CDP-choline:1,2-diacylglycerol cholinephosphotransferase.

Cholinephosphotransferase transfers a phosphocholine moiety from CDP-choline to diacylglycerol thus forming phosphatidylcholine (PtdCho) and CMP. This reaction defines the ultimate step in the Kennedy pathway for the genesis of de novo synthesized PtdCho. Hence, the intracellular location of cholinephosphotransferase identifies both the site from which de novo synthesized PtdCho is transported to other organelles and the site from which it is assembled with proteins and other lipids for secretion from the cell during the generation of lung surfactant, lipoproteins, and bile. Most subcellular fractionation studies observed the majority of cholinephosphotransferase activity in the endoplasmic reticulum, although the method of subcellular fractionation was found to grossly affect these results with activity alternately dispersed within Golgi, nuclear, and mitochondrial fractions. Coupling subcellular fractionation results with immunofluorescence or electron microscopy studies would resolve the issue of the site of PtdCho synthesis.

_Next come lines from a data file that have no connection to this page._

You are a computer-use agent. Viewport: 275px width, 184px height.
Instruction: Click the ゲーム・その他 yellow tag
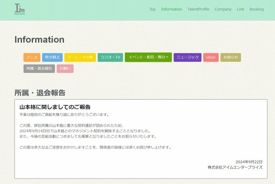click(x=80, y=57)
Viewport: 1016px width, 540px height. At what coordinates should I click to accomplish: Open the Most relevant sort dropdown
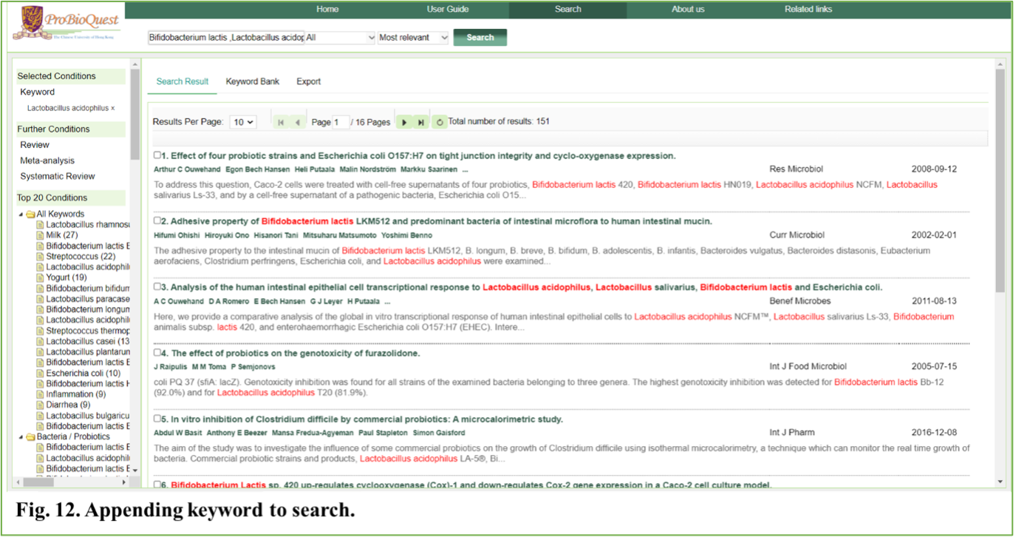(413, 38)
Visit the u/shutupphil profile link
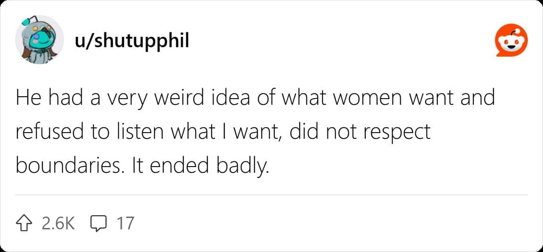Image resolution: width=543 pixels, height=252 pixels. click(x=132, y=41)
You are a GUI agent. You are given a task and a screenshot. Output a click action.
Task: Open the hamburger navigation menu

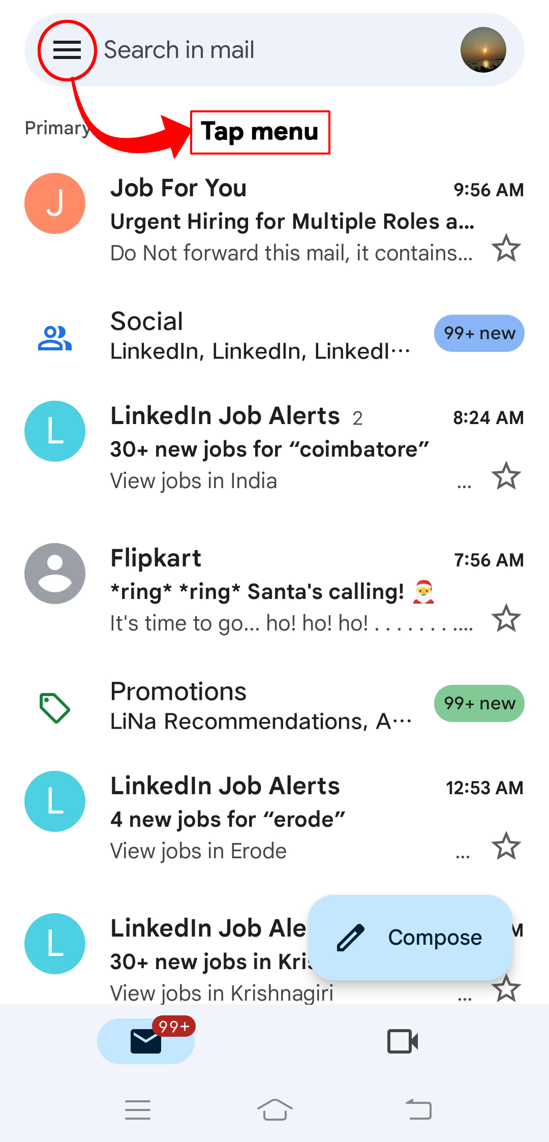[x=67, y=50]
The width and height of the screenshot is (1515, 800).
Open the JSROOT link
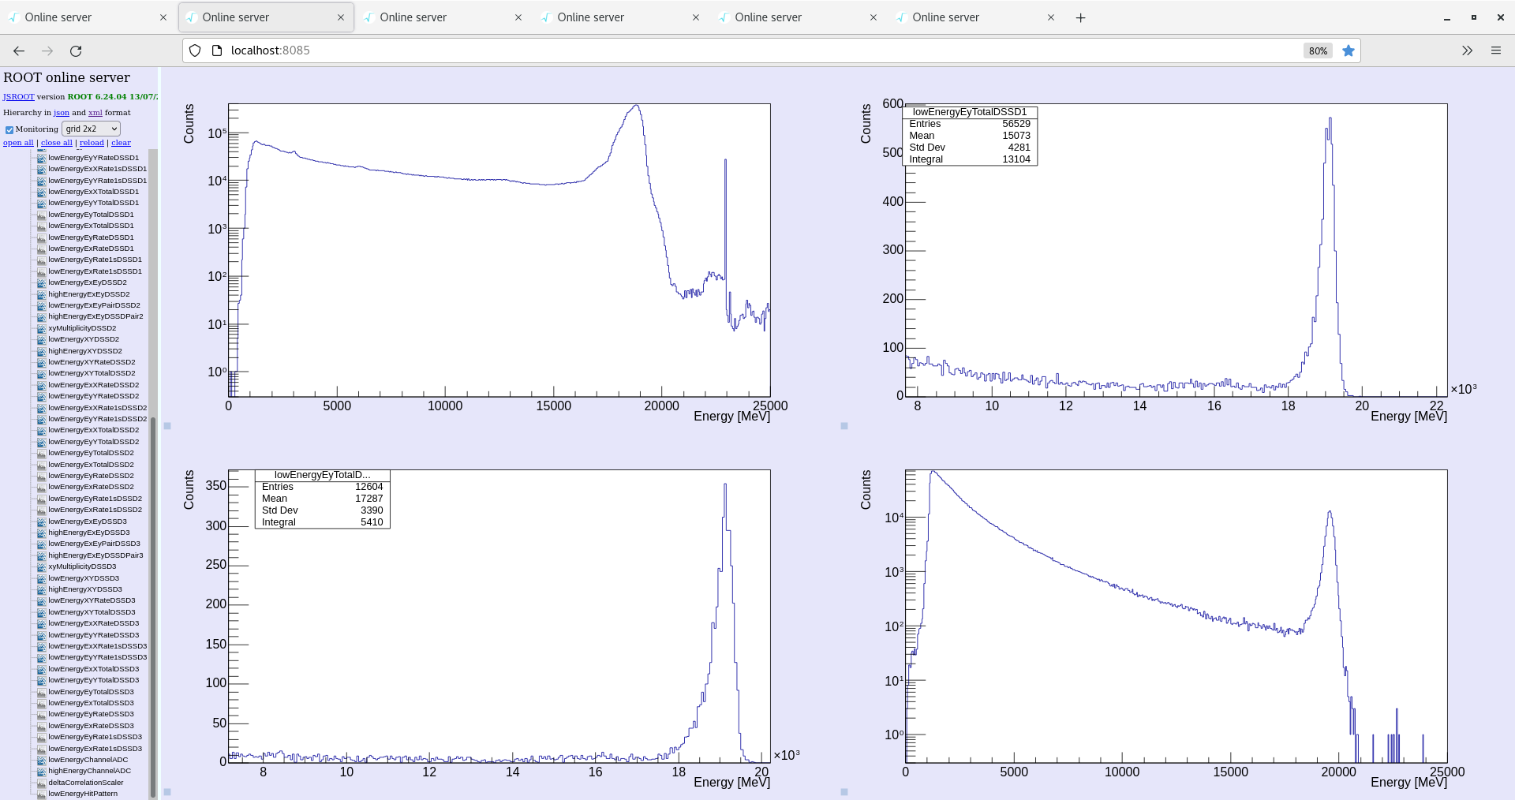(x=18, y=97)
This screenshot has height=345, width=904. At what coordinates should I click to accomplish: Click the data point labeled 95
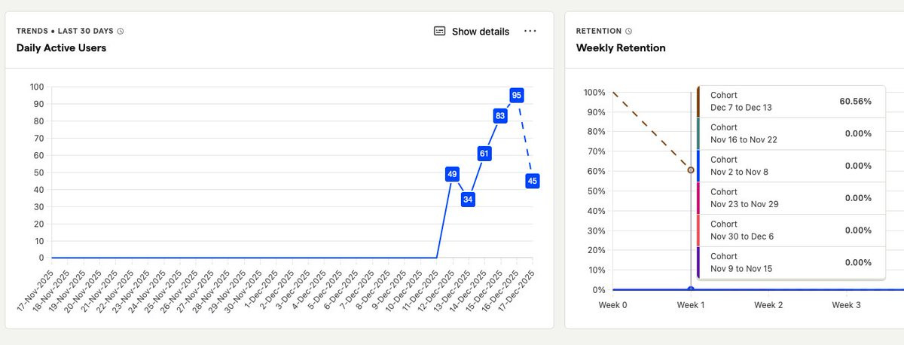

However, antibodies have yet to be generated to cholinephosphotransferase since its integral membrane-bound nature has prevented its purification from any source and a mammalian cholinephosphotransferase cDNA has also yet to be isolated. However, cholinephosphotransferase genes have recently been isolated from the yeast Saccharomyces cerevisiae. Structure/function analysis of the S. cerevisiae cholinephosphotransferase has allowed for an in depth molecular examination resulting in the identification of the catalytic site. In addition, this analysis has generated the predicted amino acid data necessary to produce antibodies to pursue the site of PtdCho synthesis in this organism, as well as to provide information that should allow for the isolation of mammalian cholinephosphotransferase cDNA(s).